In their fifth claim for reversal of the judgment, the plaintiffs each depend upon a theory of tort, alleging that the defendant maliciously interfered with their business relations with their banker and with potential purchasers, to the actual damage of each of them in the sum of $50,000 and an additional $25,000 in punitive damages. There is ample room in the evidence for the finding of the court that plaintiffs are not entitled to recover on this last cause of action; the trier of fact could well conclude from the evidence that defendant's alleged interference with plaintiff's business relationships with others in the meat packing industry was not effected maliciously and that the talks with California Bank officials were legitimate; certain it is that the court could properly find that no damage from these alleged wrongful acts was proven. We cannot interfere with the trial court's conclusions as to the fifth point urged by appellants.

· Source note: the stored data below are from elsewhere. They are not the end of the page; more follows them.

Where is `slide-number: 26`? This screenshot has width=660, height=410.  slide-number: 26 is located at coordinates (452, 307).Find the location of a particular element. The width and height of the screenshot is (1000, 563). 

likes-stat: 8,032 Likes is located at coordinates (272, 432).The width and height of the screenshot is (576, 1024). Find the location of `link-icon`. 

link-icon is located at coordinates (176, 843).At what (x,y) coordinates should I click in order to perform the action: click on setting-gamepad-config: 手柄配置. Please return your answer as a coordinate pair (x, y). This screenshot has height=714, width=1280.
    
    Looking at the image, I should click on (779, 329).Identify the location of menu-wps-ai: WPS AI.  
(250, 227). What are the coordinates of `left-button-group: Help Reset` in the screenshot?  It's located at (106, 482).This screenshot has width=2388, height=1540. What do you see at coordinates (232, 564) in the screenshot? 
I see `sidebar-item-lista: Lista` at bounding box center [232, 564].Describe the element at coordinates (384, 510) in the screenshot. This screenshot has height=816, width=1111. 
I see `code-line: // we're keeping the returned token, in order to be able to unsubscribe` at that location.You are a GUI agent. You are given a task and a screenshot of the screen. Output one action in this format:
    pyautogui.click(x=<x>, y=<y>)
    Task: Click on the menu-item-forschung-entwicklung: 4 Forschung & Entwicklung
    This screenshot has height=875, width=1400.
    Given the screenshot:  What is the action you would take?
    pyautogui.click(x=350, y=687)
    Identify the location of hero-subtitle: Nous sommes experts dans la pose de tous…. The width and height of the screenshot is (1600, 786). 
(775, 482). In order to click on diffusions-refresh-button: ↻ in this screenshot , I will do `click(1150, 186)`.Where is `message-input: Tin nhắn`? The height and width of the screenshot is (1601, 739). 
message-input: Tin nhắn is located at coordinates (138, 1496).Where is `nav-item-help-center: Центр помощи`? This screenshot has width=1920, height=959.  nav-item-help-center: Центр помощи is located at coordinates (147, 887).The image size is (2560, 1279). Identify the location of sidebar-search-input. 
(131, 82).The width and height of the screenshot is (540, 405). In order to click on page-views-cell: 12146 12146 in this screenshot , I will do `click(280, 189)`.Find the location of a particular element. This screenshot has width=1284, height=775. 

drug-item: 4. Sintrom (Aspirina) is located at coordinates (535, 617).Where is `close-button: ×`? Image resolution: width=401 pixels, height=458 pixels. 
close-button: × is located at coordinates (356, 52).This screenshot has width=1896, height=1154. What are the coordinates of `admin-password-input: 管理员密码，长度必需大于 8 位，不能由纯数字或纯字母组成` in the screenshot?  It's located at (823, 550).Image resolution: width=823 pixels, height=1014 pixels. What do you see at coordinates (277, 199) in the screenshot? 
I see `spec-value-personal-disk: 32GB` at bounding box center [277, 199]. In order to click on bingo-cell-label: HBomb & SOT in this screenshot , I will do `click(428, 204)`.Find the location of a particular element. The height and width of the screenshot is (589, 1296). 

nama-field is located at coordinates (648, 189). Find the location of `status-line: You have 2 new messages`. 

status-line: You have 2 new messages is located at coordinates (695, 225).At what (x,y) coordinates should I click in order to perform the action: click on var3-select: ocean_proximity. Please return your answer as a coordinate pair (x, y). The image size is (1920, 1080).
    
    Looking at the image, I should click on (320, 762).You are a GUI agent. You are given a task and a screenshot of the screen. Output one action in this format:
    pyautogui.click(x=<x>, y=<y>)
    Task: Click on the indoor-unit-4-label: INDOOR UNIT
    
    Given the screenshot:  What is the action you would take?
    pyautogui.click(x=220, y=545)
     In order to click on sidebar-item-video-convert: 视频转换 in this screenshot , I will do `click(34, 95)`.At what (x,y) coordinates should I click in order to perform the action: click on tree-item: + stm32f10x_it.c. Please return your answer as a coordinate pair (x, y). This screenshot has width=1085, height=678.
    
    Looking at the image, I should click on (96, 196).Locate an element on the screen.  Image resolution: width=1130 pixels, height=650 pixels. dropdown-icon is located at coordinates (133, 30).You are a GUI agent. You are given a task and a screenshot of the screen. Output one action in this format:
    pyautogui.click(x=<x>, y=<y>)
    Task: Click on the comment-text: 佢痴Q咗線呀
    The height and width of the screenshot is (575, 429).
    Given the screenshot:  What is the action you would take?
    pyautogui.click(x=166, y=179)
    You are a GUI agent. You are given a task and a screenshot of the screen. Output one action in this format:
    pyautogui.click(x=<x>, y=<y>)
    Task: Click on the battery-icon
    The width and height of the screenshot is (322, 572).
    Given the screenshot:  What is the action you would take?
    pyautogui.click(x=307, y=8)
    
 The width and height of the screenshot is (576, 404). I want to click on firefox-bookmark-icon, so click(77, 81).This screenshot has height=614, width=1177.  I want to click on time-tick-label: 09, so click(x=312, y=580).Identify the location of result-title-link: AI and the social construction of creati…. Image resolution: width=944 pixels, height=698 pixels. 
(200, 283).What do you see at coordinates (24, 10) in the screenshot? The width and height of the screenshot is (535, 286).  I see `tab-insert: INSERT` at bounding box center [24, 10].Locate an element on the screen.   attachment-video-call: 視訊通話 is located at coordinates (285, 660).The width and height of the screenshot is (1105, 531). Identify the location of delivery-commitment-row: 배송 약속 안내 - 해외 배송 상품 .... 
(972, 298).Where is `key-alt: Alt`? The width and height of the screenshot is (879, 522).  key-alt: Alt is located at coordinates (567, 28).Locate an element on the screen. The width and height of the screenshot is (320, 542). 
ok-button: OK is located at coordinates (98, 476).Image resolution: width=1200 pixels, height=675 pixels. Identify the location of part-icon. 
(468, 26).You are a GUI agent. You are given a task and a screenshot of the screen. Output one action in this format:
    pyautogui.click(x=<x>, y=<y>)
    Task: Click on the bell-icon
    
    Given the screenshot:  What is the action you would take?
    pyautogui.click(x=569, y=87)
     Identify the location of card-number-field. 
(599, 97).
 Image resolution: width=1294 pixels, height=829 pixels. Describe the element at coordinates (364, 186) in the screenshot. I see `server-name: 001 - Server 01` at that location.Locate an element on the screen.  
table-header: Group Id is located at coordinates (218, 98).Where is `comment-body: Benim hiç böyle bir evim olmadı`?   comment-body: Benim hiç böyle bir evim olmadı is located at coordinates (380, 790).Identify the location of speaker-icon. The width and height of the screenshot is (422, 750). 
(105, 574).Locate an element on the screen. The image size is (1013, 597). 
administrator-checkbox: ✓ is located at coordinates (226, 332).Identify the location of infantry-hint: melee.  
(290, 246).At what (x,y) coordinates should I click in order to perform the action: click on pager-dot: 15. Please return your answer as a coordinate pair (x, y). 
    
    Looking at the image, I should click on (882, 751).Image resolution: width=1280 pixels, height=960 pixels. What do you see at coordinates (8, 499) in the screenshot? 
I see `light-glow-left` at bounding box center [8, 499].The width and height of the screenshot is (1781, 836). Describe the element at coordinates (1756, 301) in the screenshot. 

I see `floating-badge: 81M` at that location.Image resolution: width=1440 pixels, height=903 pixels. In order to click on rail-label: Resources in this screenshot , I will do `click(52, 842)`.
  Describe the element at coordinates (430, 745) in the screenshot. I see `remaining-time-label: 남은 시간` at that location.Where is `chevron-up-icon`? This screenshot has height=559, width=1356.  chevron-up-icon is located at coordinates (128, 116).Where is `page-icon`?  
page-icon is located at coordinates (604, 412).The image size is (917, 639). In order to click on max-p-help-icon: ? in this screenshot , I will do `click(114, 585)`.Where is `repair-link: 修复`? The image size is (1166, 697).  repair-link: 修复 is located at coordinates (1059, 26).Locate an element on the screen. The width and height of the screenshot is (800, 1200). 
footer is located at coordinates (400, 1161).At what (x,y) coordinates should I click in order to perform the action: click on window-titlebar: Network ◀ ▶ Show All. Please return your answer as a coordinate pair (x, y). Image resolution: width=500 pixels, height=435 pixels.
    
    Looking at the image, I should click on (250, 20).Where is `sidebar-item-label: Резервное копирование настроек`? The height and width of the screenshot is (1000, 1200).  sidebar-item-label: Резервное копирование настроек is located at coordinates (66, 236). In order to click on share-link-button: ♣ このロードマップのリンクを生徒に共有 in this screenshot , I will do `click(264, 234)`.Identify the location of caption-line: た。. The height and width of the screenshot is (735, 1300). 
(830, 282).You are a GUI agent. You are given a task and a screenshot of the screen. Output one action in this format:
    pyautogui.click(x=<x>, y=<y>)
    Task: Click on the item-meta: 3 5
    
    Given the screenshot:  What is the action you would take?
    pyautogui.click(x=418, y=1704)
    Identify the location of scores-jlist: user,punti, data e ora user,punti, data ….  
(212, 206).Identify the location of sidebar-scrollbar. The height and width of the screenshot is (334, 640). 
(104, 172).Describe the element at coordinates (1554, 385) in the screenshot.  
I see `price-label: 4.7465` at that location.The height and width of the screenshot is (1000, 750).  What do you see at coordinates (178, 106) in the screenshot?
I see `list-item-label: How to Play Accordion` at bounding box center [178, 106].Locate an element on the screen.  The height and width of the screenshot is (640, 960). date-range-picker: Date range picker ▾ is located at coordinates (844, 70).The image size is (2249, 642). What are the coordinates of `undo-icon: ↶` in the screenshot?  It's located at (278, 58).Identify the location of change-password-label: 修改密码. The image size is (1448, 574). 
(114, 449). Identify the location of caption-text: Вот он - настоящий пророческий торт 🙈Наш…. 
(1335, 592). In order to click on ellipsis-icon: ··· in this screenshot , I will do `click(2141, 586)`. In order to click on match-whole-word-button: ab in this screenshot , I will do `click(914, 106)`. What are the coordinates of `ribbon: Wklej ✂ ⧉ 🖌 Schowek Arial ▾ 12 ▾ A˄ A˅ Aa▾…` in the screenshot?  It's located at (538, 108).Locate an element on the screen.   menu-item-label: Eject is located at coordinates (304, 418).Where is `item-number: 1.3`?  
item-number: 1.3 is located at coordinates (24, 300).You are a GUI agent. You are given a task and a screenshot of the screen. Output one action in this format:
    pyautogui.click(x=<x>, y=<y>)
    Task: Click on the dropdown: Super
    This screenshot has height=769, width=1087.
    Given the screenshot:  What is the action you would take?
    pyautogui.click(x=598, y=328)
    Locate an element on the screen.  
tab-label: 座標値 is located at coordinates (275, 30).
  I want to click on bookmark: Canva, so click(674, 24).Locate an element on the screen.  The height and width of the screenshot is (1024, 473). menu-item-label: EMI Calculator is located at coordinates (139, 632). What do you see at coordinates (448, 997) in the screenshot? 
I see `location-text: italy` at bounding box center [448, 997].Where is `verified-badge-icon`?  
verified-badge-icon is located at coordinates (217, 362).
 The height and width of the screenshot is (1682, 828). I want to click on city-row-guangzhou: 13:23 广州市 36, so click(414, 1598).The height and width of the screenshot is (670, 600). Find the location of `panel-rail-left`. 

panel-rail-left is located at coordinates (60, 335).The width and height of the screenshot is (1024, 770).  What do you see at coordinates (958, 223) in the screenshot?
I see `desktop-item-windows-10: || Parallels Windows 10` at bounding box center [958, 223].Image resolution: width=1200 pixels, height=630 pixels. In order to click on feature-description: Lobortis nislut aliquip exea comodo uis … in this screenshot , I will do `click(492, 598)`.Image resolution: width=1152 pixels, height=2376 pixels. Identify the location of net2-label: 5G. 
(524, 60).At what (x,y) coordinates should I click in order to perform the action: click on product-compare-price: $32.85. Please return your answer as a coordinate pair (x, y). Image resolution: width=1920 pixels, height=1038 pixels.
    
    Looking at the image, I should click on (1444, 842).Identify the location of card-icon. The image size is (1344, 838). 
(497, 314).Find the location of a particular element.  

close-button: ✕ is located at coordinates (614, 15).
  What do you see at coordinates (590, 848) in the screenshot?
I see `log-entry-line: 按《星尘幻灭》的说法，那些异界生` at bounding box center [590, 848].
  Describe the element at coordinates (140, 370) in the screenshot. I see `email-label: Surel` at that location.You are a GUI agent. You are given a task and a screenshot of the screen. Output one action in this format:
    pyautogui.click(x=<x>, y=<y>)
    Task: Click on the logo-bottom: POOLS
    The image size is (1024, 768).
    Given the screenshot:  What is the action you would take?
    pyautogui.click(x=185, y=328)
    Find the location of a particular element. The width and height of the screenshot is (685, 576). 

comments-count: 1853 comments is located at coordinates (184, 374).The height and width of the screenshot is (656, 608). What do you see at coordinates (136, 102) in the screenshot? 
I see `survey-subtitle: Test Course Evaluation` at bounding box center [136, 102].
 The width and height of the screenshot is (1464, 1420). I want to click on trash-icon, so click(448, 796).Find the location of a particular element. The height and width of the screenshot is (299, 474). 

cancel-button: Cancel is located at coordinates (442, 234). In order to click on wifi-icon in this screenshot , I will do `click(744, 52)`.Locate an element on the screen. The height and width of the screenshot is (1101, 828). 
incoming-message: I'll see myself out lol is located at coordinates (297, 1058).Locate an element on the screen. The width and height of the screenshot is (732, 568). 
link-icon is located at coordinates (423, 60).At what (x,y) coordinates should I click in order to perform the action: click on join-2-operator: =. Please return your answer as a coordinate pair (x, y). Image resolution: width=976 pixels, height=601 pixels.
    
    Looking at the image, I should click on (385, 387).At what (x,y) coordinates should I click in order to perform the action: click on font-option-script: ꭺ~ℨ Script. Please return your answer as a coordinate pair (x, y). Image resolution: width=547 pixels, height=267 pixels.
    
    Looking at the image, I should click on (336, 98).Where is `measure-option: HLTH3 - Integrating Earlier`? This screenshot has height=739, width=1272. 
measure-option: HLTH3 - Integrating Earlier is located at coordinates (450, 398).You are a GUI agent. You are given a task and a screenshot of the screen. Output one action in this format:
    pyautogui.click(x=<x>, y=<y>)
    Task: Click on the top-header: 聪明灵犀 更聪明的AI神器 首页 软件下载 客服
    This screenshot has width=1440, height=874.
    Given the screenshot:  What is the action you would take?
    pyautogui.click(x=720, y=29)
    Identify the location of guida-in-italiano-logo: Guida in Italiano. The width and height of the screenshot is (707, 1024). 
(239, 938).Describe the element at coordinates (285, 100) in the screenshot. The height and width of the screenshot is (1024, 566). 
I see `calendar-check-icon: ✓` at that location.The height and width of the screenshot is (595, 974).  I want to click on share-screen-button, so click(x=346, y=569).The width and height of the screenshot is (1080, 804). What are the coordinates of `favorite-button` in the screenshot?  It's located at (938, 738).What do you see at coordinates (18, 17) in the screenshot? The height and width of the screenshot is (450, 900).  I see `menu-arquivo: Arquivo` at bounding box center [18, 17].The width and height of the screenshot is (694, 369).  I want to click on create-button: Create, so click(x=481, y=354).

It would be wrong to determine that the lower court had no just ground for the judgment in favor of the defendant as to the first three points or the fifth point made by the appellants. It would be equally wrong to give approval to the trial court's unjustified conclusion with respect to the proven breach of the contract in connection with the fourth point made by the appellants. It is, accordingly, ordered that the judgment be reversed, and that the cause be remanded with instructions to the trial court to take further and additional evidence, if it be offered by either side, with respect to the damages caused by the breach of contract by the defendant as hereinbefore specified, and thereafter to make findings of fact and conclusions of law and enter a judgment in conformity with the views expressed in this opinion. (See: Rice v. Schmid, 25 Cal.2d 259, 263, 153 P.2d 313.) The appellants shall recover costs on this appeal.
CONLEY, Presiding Justice.
RALPH M. BROWN and STONE, JJ., concur.